Ok, so im looking to get some more small detailing brushes and just wandered what do people think are decent brushes. Have been looking at the swissvax one but at £9 a go, seems a bit steep for a brush. I need something that will get into all the nooks and crannies on my car and last a while when used with G101. The valetpro ones seem good too but what do you guys think....?


----------



## sjolliff (Mar 16, 2009)

Envy brushes. Pack of 5 for less than £10 delivered on eBay. 

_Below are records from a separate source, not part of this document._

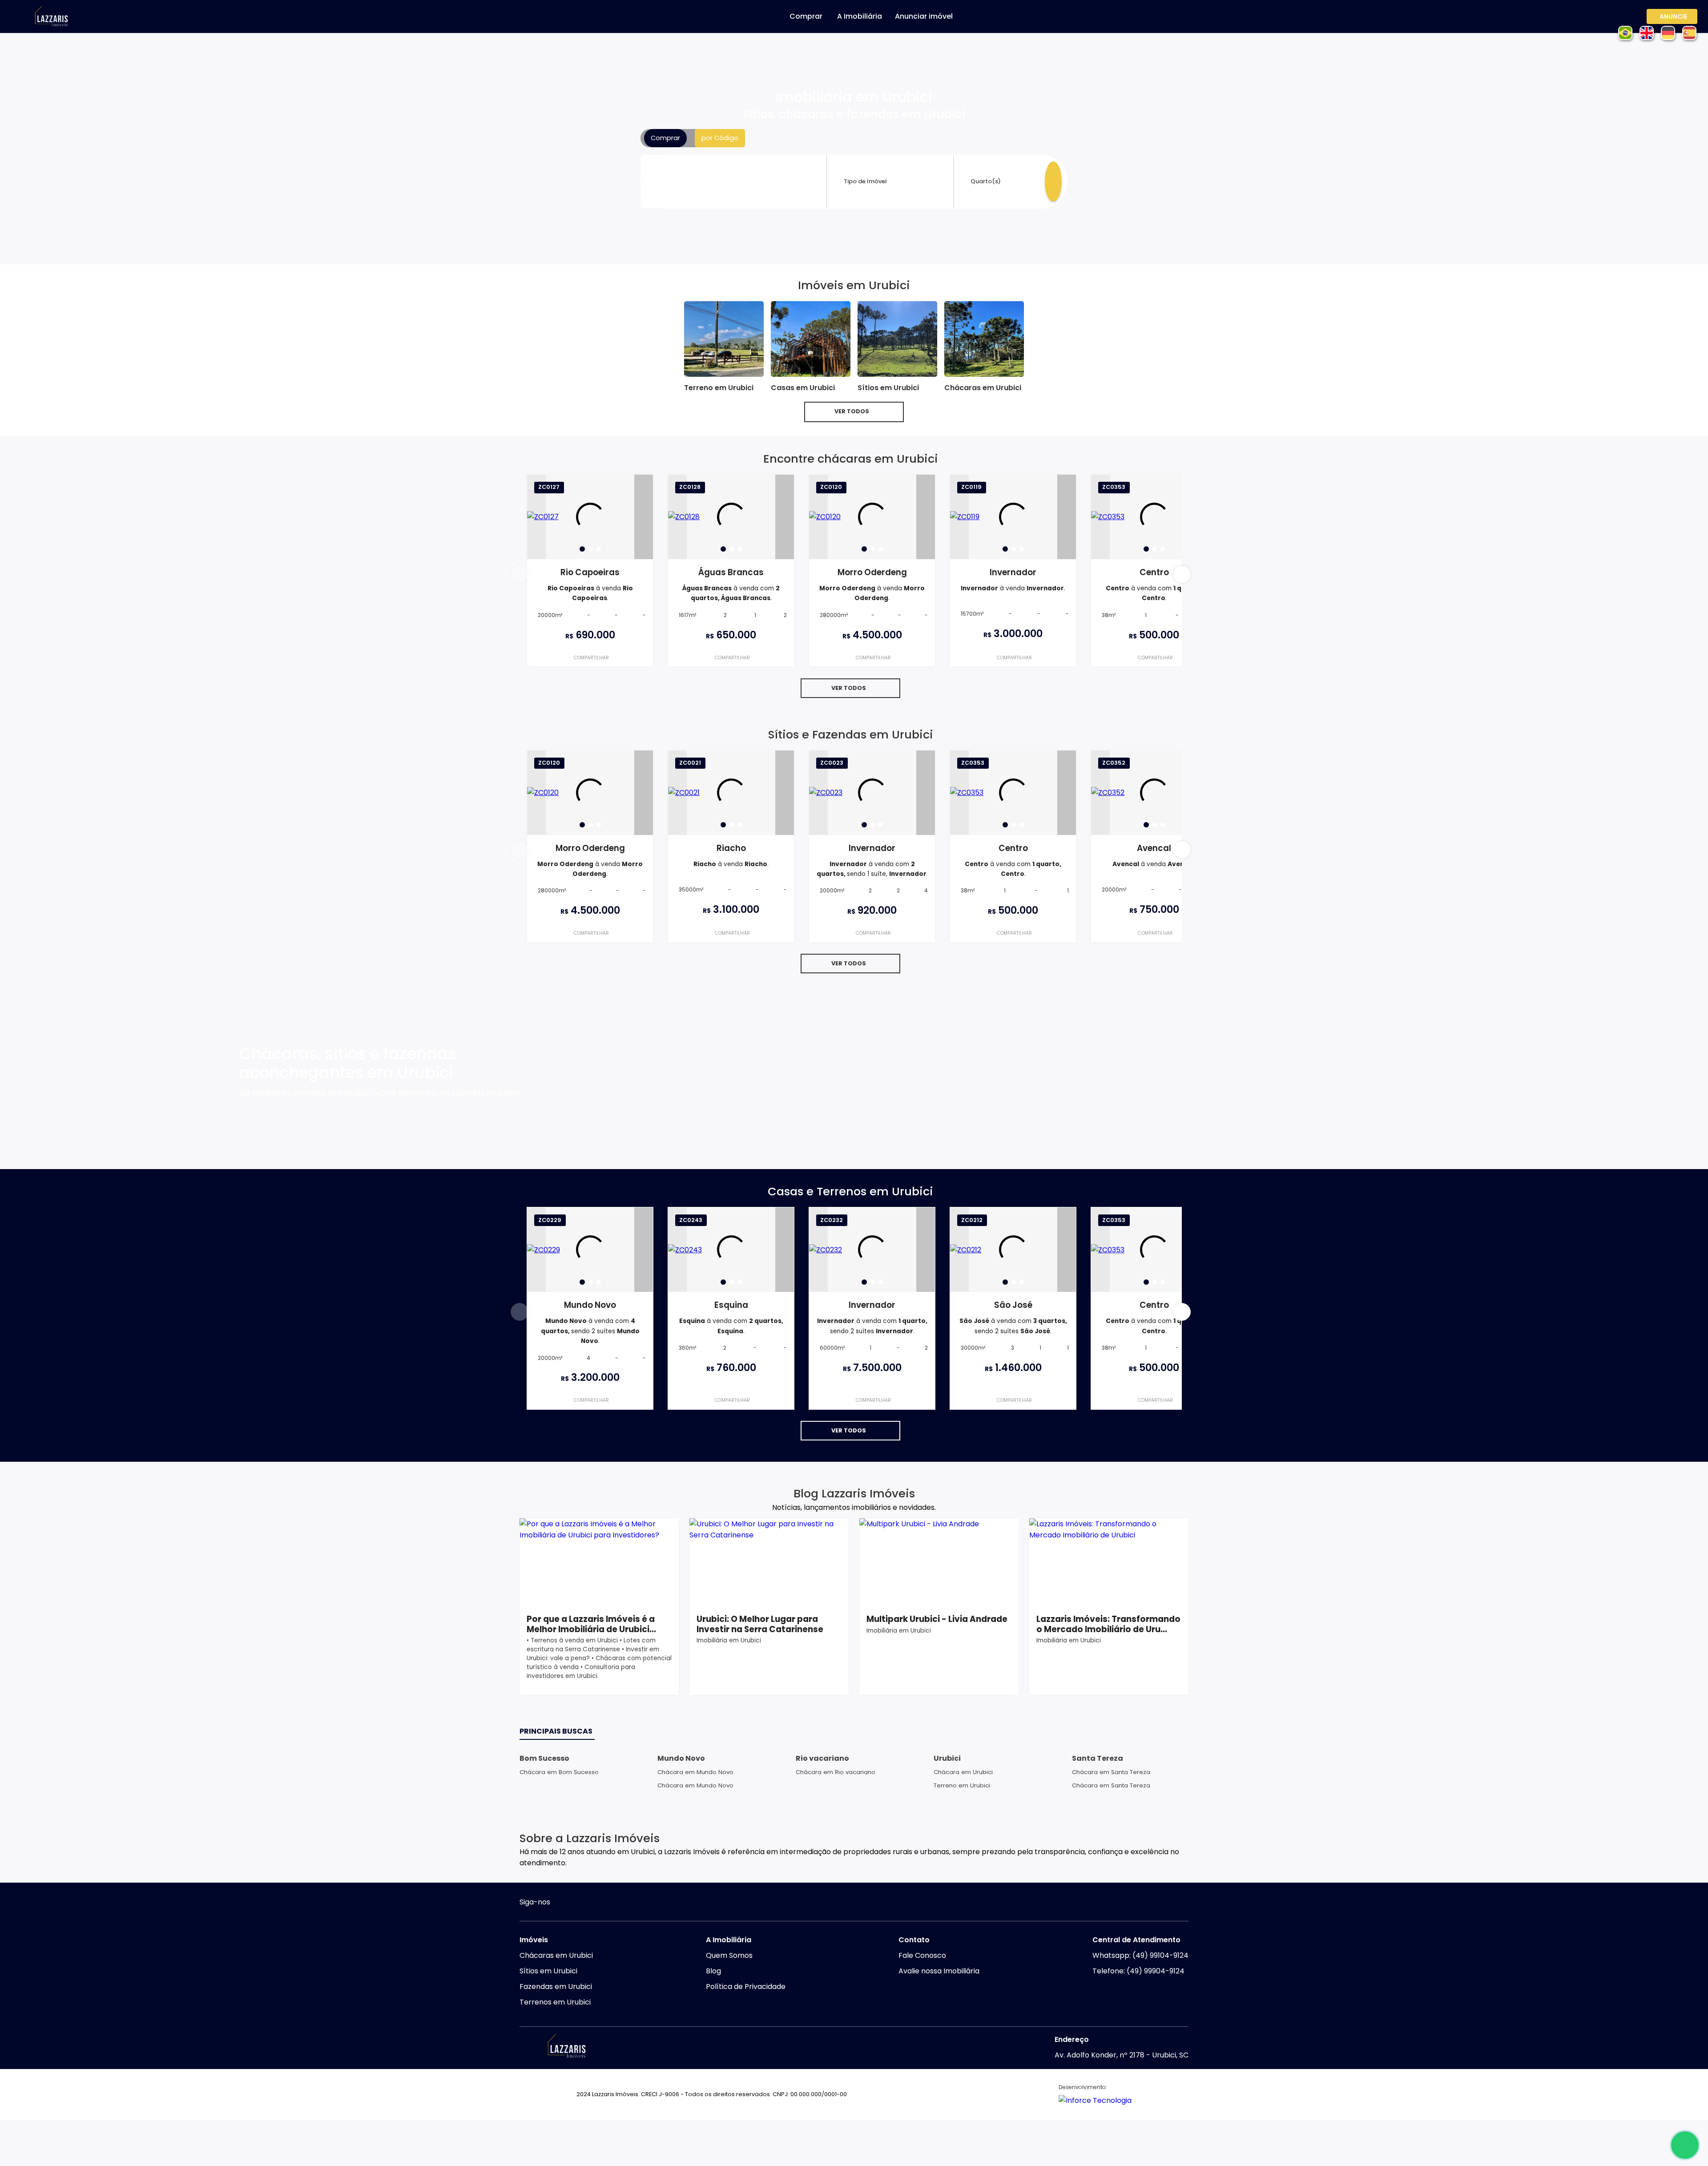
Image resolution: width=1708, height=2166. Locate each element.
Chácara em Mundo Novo (695, 1772)
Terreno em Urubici (962, 1785)
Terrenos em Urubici (555, 2002)
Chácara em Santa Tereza (1111, 1772)
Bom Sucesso (544, 1758)
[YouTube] (581, 1902)
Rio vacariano (822, 1758)
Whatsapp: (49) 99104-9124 (1140, 1955)
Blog (713, 1971)
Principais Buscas (556, 1731)
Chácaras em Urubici (556, 1955)
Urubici (947, 1758)
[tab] (582, 549)
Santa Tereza (1097, 1758)
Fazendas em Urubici (556, 1986)
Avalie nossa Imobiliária (938, 1971)
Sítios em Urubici (548, 1971)
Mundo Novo (681, 1758)
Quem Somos (729, 1955)
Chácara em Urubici (963, 1772)
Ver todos (851, 411)
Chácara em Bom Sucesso (559, 1772)
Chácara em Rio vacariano (835, 1772)
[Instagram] (563, 1902)
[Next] (643, 517)
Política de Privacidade (746, 1986)
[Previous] (536, 517)
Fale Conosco (922, 1955)
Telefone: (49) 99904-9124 (1138, 1971)
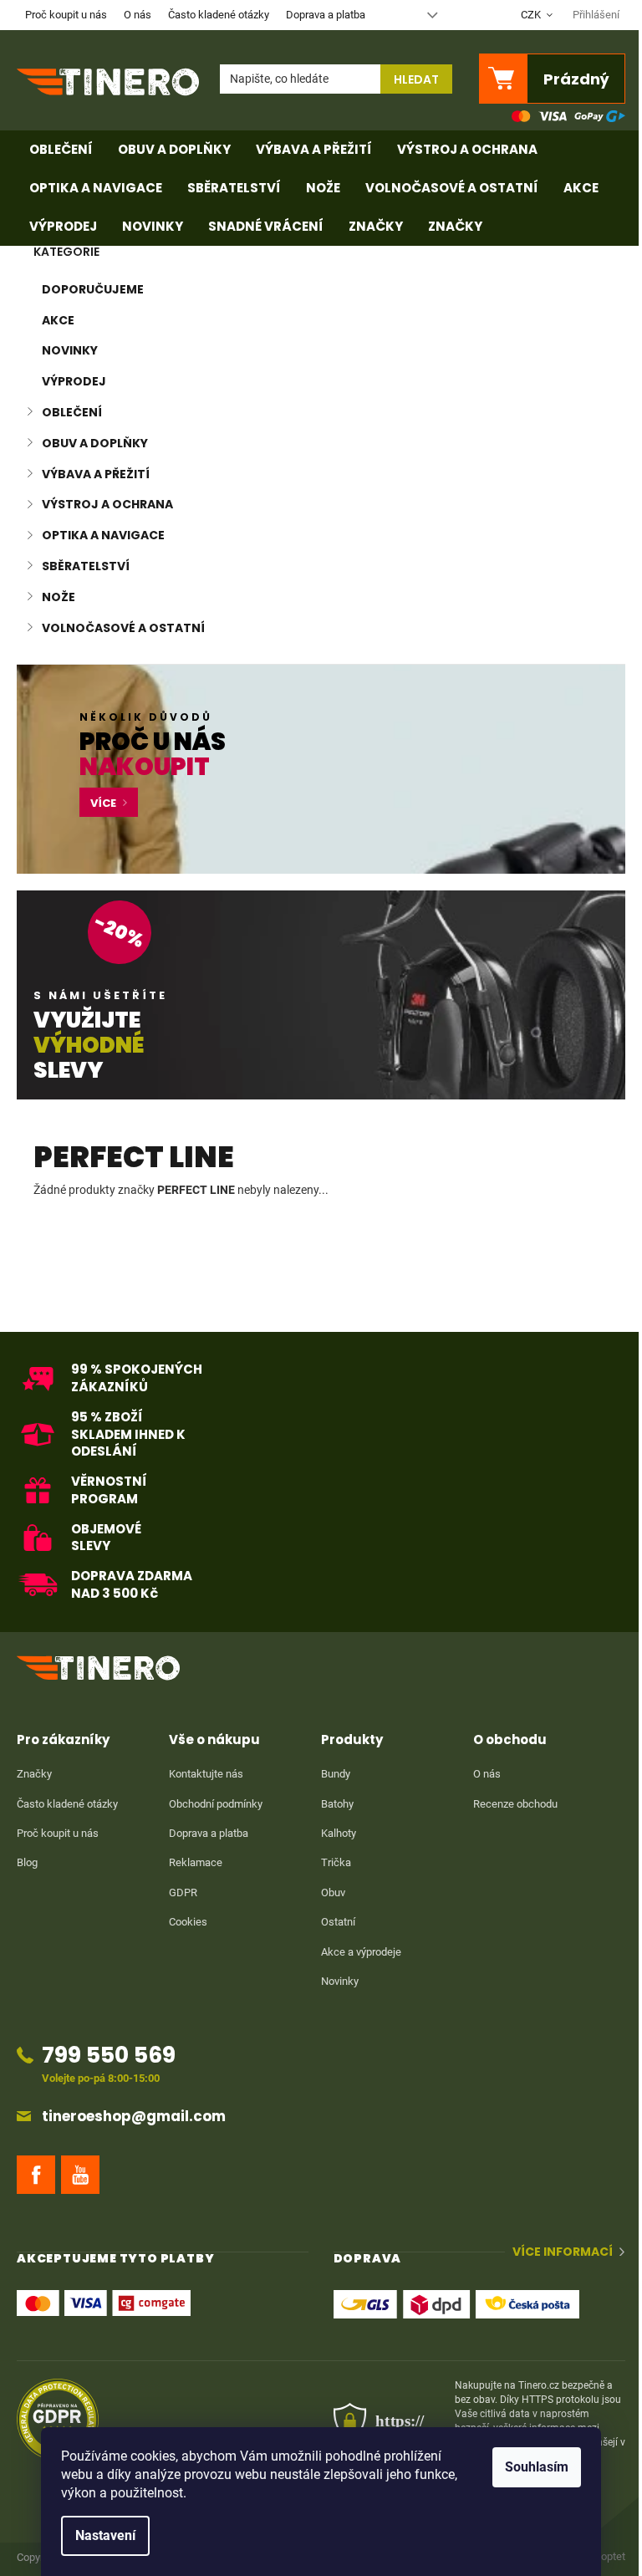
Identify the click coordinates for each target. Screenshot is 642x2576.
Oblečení (72, 412)
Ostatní (338, 1921)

Or you could use a soft bristle 1" paint brush.


----------



## -Kev- (Oct 30, 2007)

envy ones or valet pro ones


----------



## Derekh929 (Aug 28, 2011)

Valet Pro solid plastic handles great value and as Kev said also the Envy one's very handy


----------



## Ian-83 (Mar 28, 2011)

I got some envy ones off eBay seem to be holding up well so far.


----------



## Kobeone (Dec 14, 2011)

Thanks for the replies gents, ill check out ebay for the envy brushes, im planning a whole weekend of detailing my car as its currently in the garage having some engine work so its gonna need some loving :argie:


----------



## chrisc (Jun 15, 2008)

http://www.concourscarcare.com/shop#ecwid:category=2074556&mode=product&product=7808705

lot better than envy dont fray half as much and look better


----------



## DMH-01 (Mar 29, 2011)

Envy/VP detailing brushes for me :thumb:


----------



## Titanium Htail (Mar 24, 2012)

That Swissvax one is quality, you could have a range and use any of the others for specific projects.


----------



## mattsbmw (Jul 20, 2008)

lidl do some very similiar if they have them in when you go and about £3 for 4 i think.


----------



## GLN (Mar 26, 2011)

i prefer the valet pro one since there made out of plastic they float at the top of a bucket of water which i think is handy and are well priced :thumb:


----------



## Tips (Mar 27, 2011)

+1

VP brush handles are made of plastic and they float on the top of the wash bucket which means it doesn't pick up dirt from the bottom of it. :thumb:


----------



## Ebbe J (Jun 18, 2008)

I've tried quite a few, including "Envy brushes", Swissvax brushes(which fall apart) and the Valet Pro brushes (both new and old). 

The VP/Envy brushes are fine, and the larger models last pretty well. The SV brushes feel nice and soft, but they don't last well at all. I've had several of them now, and none have survived so far. 

Some time ago I talked to Mike @ The Polishing Company Ltd. and he said that I should try the brushes they sell. Bought one wheel brush, which was over a year ago and I'm still using it now, not a single problem. Very high quality, natural bristles, wooden handle etc. They are not cheap, but way better quality than the SV brushes.


Kind regards,

Ebbe


----------